Si cette proposition législative est approuvée par l'Assemblée nationale, elle sera soumise à une discussion entre députés et sénateurs dans le but d'aboutir à un accord final, qui pourrait être validé ce jeudi. Le projet de loi porté par le Garde des Sceaux, Gérald Darmanin, a été largement remanié au cours de son examen, entraînant la suppression de plusieurs dispositions majeures.
Exit la mesure phare du « plaider-coupable » criminel
Face à l'importante mobilisation des avocats, soucieux de défendre les droits de la défense, la proposition de Darmanin concernant l'instauration d'un mécanisme de « plaider-coupable » dans le cadre criminel a été abandonnée. Initialement, cette mesure prévoyait de permettre à toutes les parties, y compris la victime, de participer à cette procédure simplifiée, en échange d'une réduction de la peine d’un tiers pour l’accusé, et d'une homologation par un juge en audience publique, sans témoins ni experts.

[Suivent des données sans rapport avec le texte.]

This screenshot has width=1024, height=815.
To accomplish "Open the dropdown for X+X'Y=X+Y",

Réforme des cours criminelles : une approche délaissée
Un autre aspect du projet portait sur l’élargissement des compétences des cours criminelles départementales, déjà en place pour juger des crimes passibles de 15 à 20 ans de prison, notamment des viols. Le gouvernement, souhaitant répondre à l’augmentation des plaintes, proposait d’étendre ces compétences aux appels et aux récidivistes, mais ces mesures ont été rejetées tant par le Sénat que par l'Assemblée nationale. La gauche a notamment défendu son attachement aux jurys populaires des cours d'assises.

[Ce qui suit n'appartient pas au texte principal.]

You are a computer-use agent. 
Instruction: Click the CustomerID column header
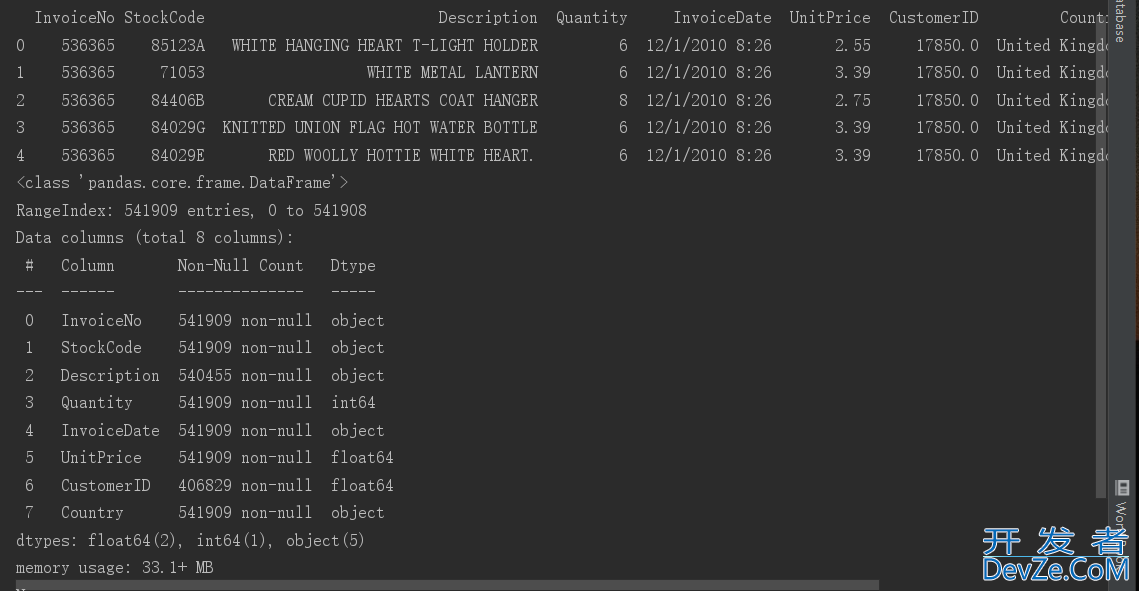933,18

Génétique au service de la justice
Le texte prévu autorise la consultation de bases de données privées américaines offrant des tests génétiques. Bien que ces tests soient en principe interdits en France, environ trois millions de Français y auraient eu recours. Cela pourrait aider à résoudre une trentaine de cas non élucidés, selon Darmanin.

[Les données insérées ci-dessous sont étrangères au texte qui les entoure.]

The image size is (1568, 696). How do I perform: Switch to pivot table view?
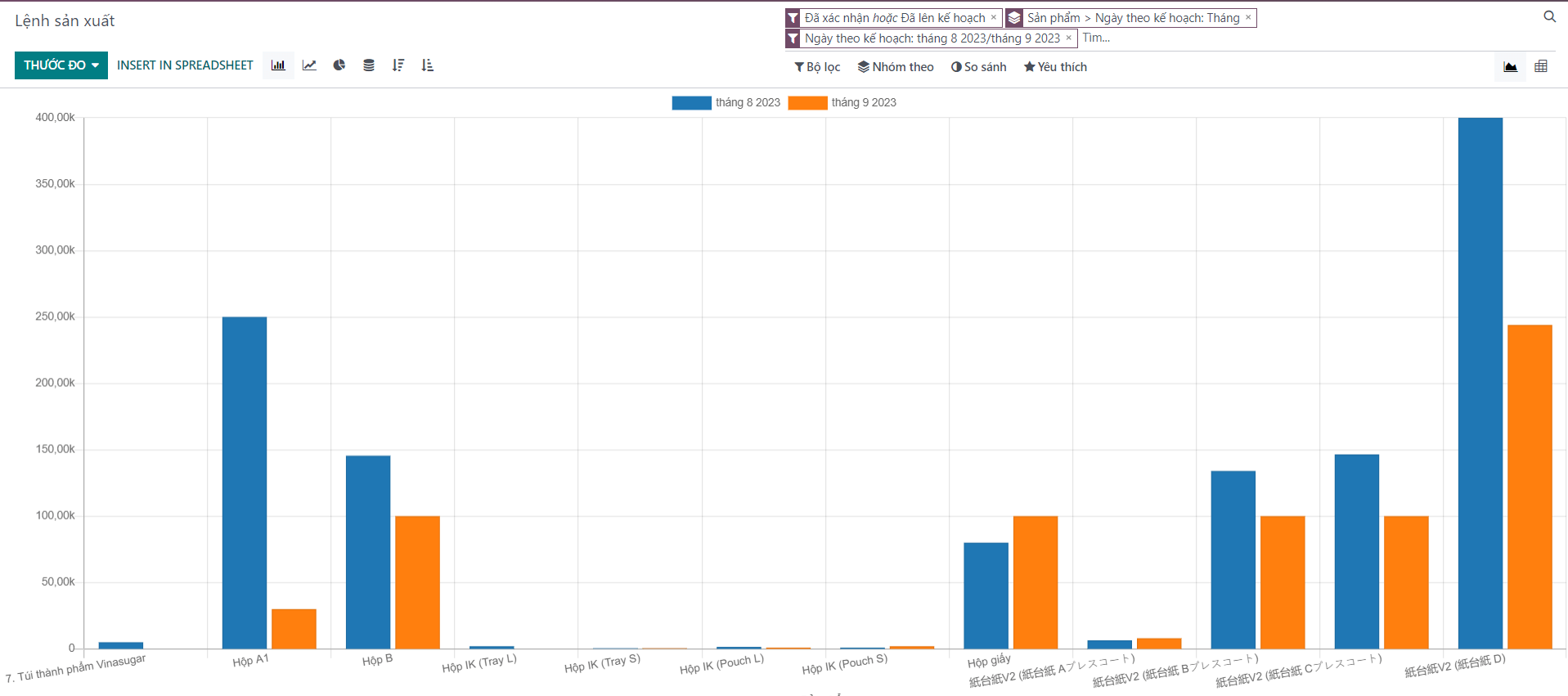coord(1541,67)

Concernant la détention provisoire
Les modifications apportées à la gestion de la détention provisoire incluent des mesures visant à éviter une libération immédiate après l’expiration du délai de 30 jours. À l'inverse, la prolongation d’urgence des détentions a été annulée. De plus, un nouvel amendement a été adopté pour la détention provisoire des mineurs de 16 ans accusés de crimes, répondant ainsi à une obligation du Conseil constitutionnel.
Nullité et anonymisation
Le texte prévoit également un raccourcissement des délais pour les avocats souhaitant contester des décisions judiciaires, de six à quatre mois. Toutefois, la proposition d'anonymisation des jugements afin de protéger les magistrats des pressions extérieures a été supprimée, soulevant des questions sur la transparence.
Ce projet de loi continue de susciter un large débat quant à ses implications sur la justice et les droits de la défense. Alors que le gouvernement tente de réduire la congestion judiciaire, des avis divergents émergent sur l'équilibre entre efficacité et respect des droits fondamentaux.